--- DATA SHOWN Enclosed Below ---

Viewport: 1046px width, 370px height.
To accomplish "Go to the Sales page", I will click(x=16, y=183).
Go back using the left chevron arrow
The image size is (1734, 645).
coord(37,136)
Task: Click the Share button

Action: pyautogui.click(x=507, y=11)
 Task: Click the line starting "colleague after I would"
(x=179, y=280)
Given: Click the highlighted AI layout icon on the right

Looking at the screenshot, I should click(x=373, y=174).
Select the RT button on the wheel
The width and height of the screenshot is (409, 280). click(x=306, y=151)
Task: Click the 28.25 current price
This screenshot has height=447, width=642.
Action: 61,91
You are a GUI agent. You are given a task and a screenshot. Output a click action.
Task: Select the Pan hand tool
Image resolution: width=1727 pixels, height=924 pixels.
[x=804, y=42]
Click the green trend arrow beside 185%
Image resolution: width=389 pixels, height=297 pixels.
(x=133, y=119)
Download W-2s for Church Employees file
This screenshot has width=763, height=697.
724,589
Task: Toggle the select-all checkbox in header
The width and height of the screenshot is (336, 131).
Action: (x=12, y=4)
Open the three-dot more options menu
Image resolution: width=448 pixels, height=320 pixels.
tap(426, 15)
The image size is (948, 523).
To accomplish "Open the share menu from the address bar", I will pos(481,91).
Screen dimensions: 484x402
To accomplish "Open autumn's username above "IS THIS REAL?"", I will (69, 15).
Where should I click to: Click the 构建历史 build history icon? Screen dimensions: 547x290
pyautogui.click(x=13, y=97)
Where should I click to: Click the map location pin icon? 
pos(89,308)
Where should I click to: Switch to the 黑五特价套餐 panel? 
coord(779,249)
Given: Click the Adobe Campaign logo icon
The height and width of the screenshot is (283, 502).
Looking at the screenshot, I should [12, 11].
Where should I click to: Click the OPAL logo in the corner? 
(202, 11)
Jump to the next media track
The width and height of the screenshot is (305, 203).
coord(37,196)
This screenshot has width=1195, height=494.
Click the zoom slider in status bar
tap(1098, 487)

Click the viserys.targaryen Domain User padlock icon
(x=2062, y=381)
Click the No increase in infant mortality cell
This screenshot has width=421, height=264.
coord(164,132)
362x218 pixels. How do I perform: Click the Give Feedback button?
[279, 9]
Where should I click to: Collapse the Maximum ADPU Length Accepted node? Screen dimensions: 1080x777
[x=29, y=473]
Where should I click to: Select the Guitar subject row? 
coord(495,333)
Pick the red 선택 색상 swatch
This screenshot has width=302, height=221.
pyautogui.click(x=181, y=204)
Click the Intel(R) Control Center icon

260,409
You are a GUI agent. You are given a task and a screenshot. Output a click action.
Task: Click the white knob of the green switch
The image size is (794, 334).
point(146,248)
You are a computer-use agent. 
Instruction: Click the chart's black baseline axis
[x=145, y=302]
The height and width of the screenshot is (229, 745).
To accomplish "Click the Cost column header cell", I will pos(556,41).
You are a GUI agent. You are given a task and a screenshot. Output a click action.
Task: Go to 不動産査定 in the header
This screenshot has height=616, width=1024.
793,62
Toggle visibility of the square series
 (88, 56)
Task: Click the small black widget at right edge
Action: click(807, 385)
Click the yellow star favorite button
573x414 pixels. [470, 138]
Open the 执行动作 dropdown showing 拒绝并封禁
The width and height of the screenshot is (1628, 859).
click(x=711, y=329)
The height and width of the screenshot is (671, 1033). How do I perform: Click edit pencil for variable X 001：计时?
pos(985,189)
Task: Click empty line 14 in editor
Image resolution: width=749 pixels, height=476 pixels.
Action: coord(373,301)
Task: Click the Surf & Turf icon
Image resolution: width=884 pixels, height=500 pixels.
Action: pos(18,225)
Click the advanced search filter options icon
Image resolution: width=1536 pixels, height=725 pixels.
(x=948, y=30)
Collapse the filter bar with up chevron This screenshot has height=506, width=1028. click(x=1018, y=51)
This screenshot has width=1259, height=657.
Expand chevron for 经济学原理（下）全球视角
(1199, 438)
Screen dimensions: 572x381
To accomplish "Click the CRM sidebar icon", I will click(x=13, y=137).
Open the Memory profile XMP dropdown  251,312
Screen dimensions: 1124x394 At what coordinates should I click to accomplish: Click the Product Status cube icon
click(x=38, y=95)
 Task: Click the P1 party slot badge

--- End of Enclosed DATA SHOWN ---

◆ GOAL OF THE EXERCISE:
Print exactly the lines from the one with "Screen dimensions: 1124x394" through the end of the data, inclusive.

◆ TASK OUTPUT:
Screen dimensions: 1124x394 At what coordinates should I click to accomplish: Click the Product Status cube icon
click(x=38, y=95)
 Task: Click the P1 party slot badge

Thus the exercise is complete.